Special Edition: Salamanca – Ten Years On Produced in co-operation with UNESCO

At a recent conference in Hong Kong, the Australian academic Roger Slee argued that the idea of inclusive education is showing signs of jetlag: it is losing its freshness and is being used to mean too many different things. He went on to explain that at its point of origin, inclusive education was essentially a radical idea that rebelled against medical and psychological explanations of educational difficulties. For him, many of these explanations are part of the tradition of special education that has to be challenged.

So, if we are to make progress we have to be very clear what inclusion means. For EENET it involves efforts to reform policy and practice in education in ways that respect the right of all children to take part, whatever their personal characteristics.

In this edition of ‘Enabling Education’, we continue to report on the way that many friends around the world are taking up inclusive education as a radical idea. We also celebrate the tenth anniversary of UNESCO’s Salamanca Statement and Framework for Action on Special Needs Education.

EENET has promoted the inclusion of marginalised groups in education through information sharing and networking during the last seven of those ten years. This special edition newsletter has been produced in collaboration with UNESCO in order to promote reflection internationally on the changes which have taken place in education systems and in communities since Salamanca.

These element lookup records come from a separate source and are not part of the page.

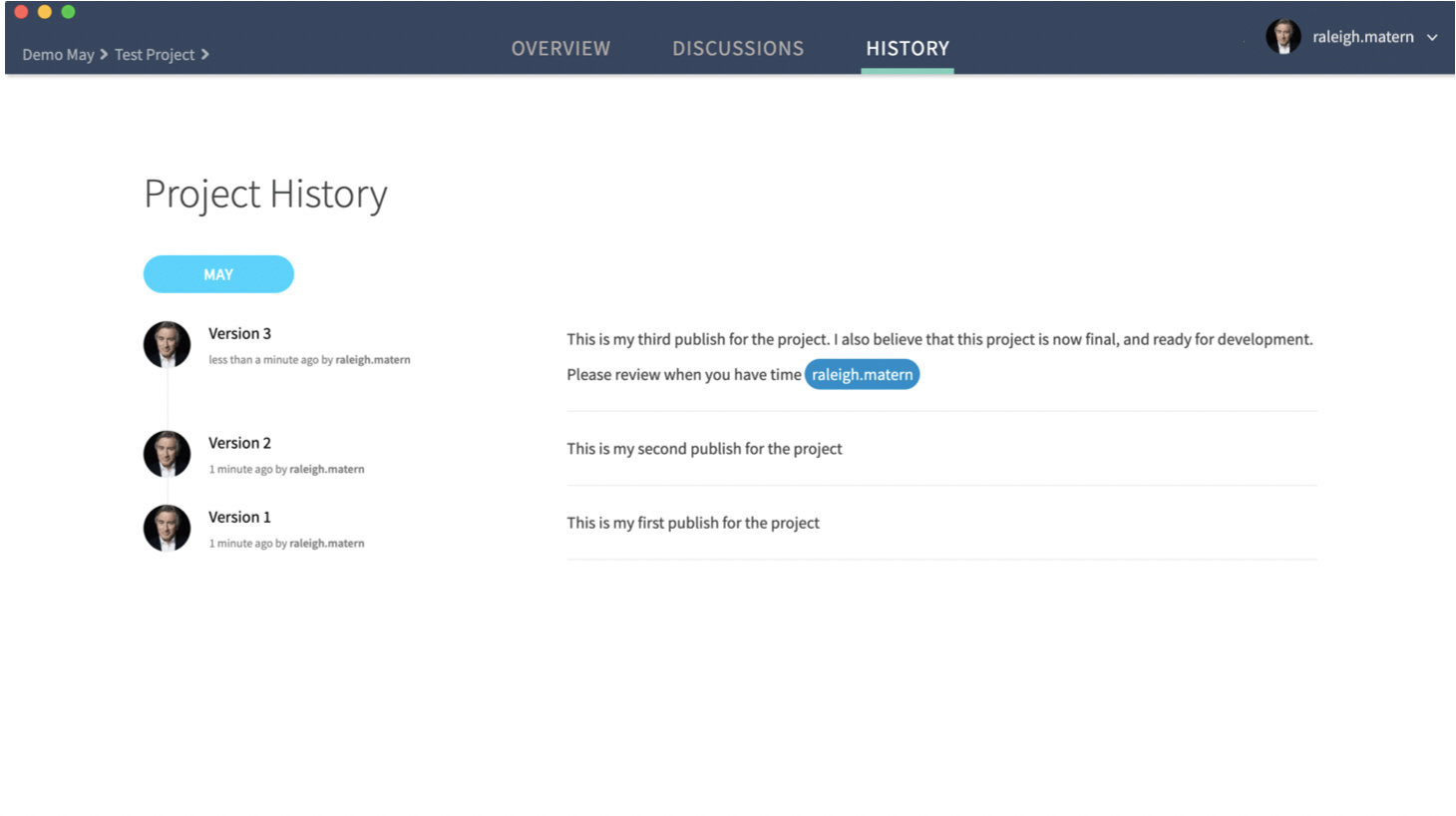Image resolution: width=1456 pixels, height=816 pixels.
Task: Click the Version 3 entry title
Action: click(239, 333)
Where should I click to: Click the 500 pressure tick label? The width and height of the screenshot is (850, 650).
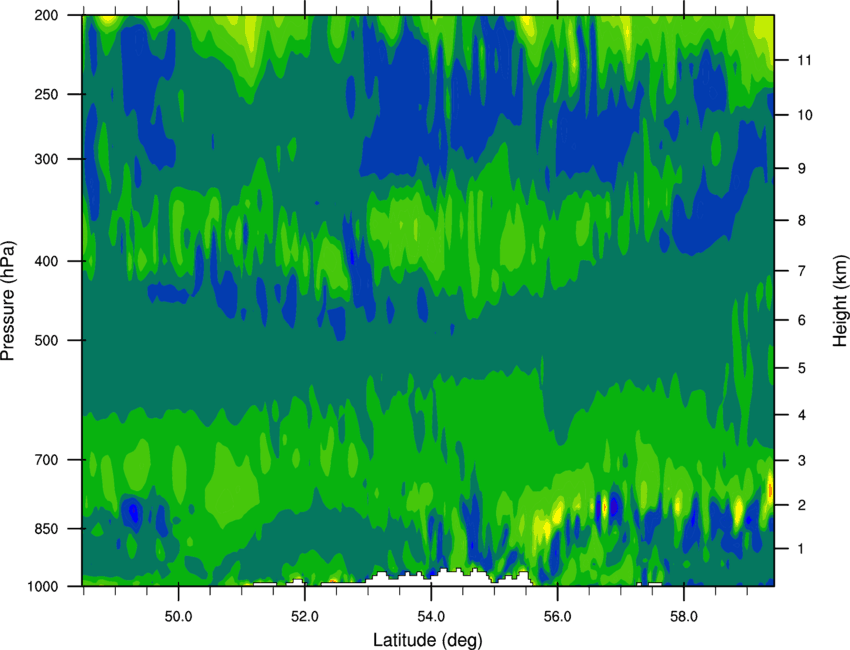[47, 340]
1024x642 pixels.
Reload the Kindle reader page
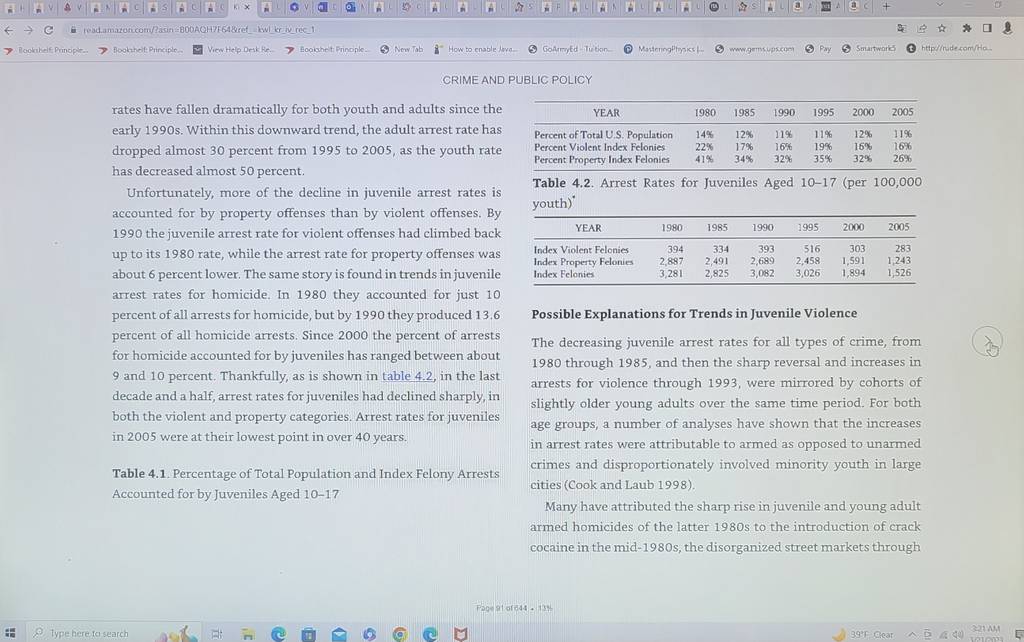(x=48, y=29)
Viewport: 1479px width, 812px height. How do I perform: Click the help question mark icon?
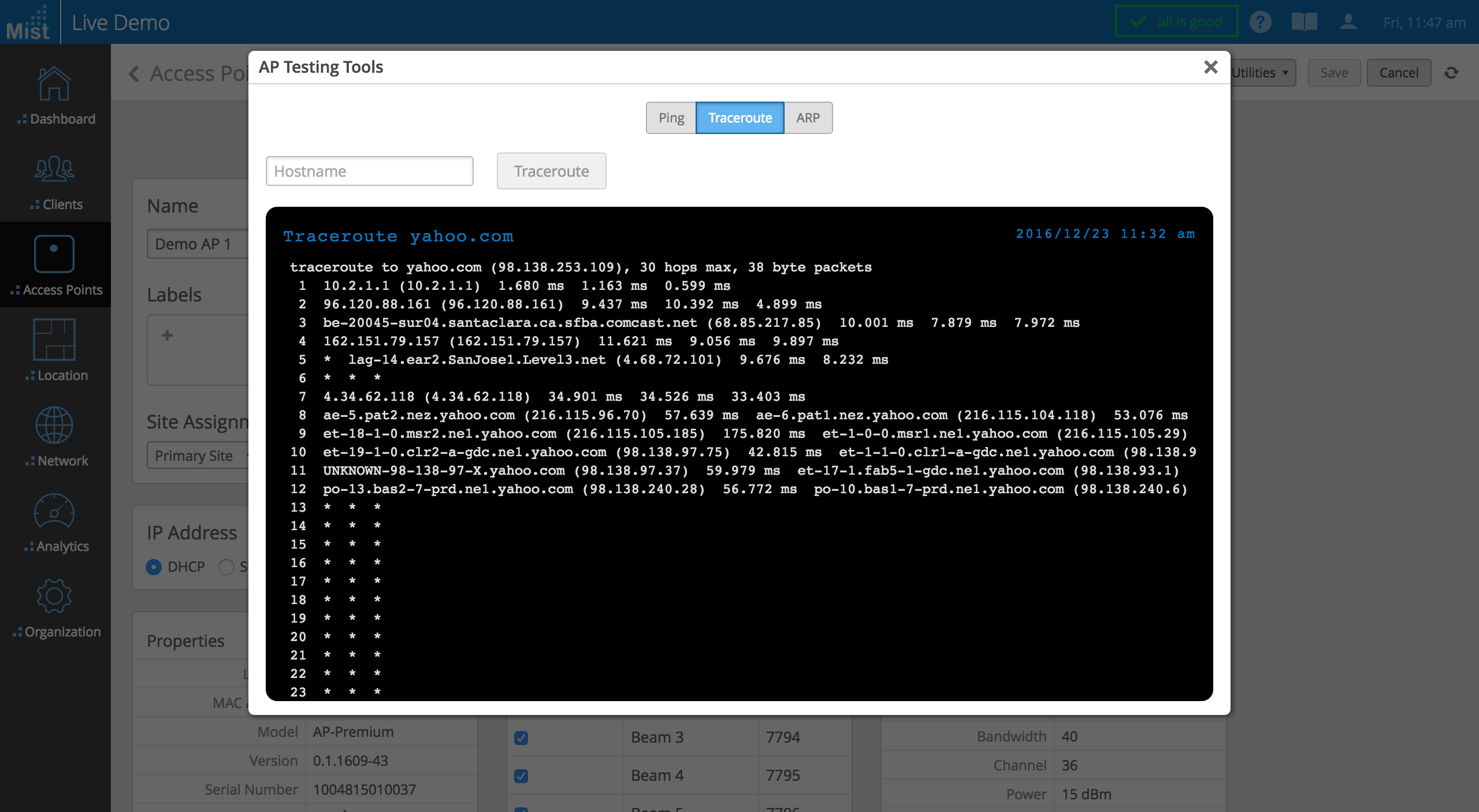tap(1260, 23)
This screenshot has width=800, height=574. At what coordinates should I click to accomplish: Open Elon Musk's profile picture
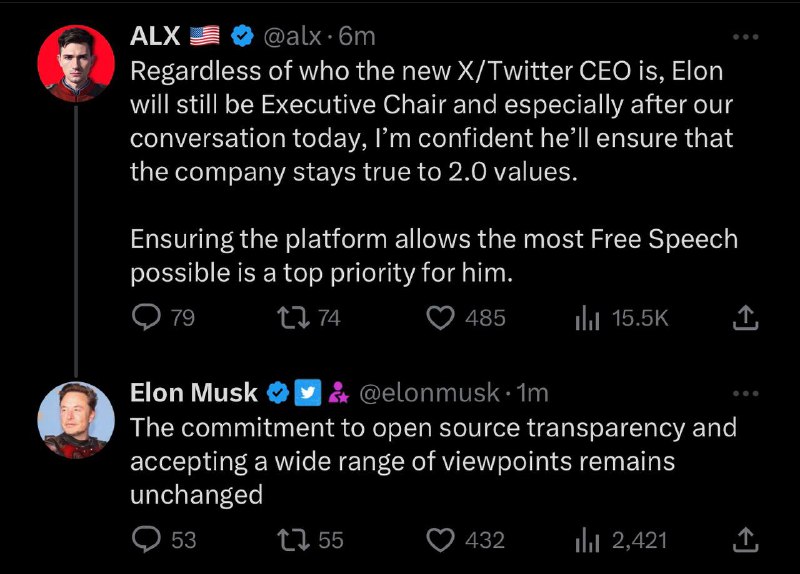tap(77, 419)
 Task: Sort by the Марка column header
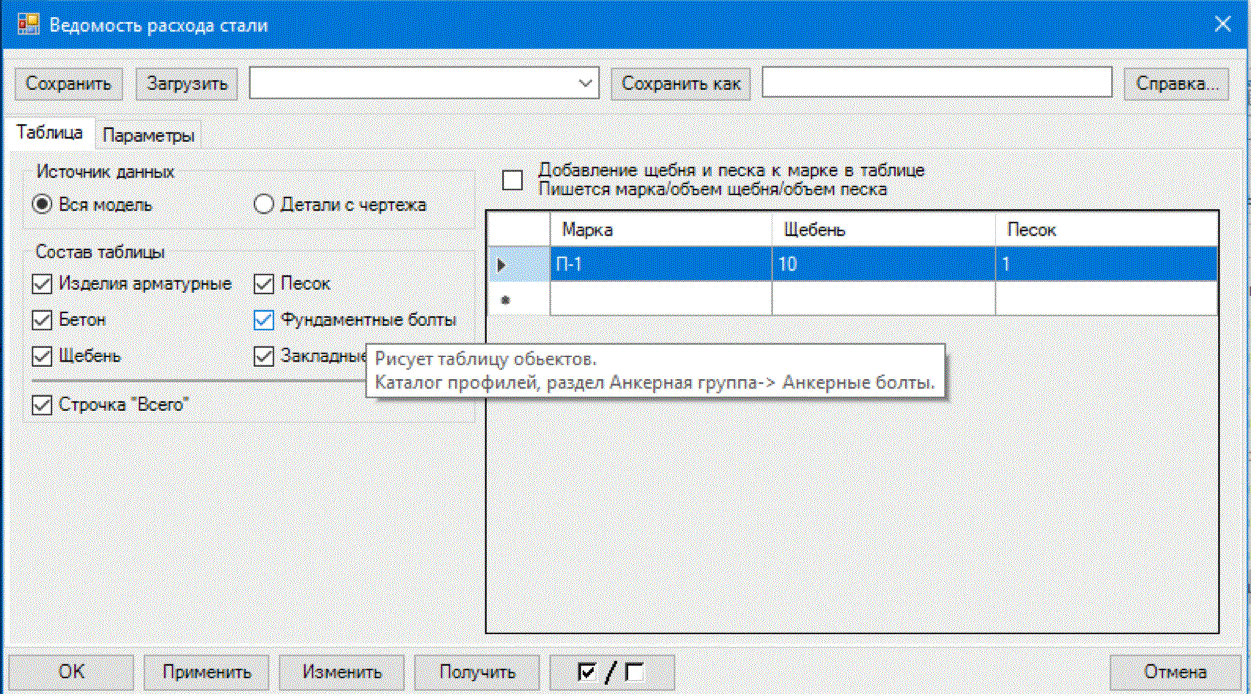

By creating conversations about the way in which inclusive practices can be developed in particular contexts and cultures – even with very few material resources – EENET provides opportunities for practitioners to share ideas and reflect on their own practice.

This growing collection of stories, in the newsletter and on the website, is a source of inspiration. Although carefully written policies, rights-based legislation and international declarations are extremely important, people need to know how to implement inclusive education. In this sense, EENET is a post-Salamanca initiative which aims to provide guidance and support to individuals and organisations struggling to promote inclusion.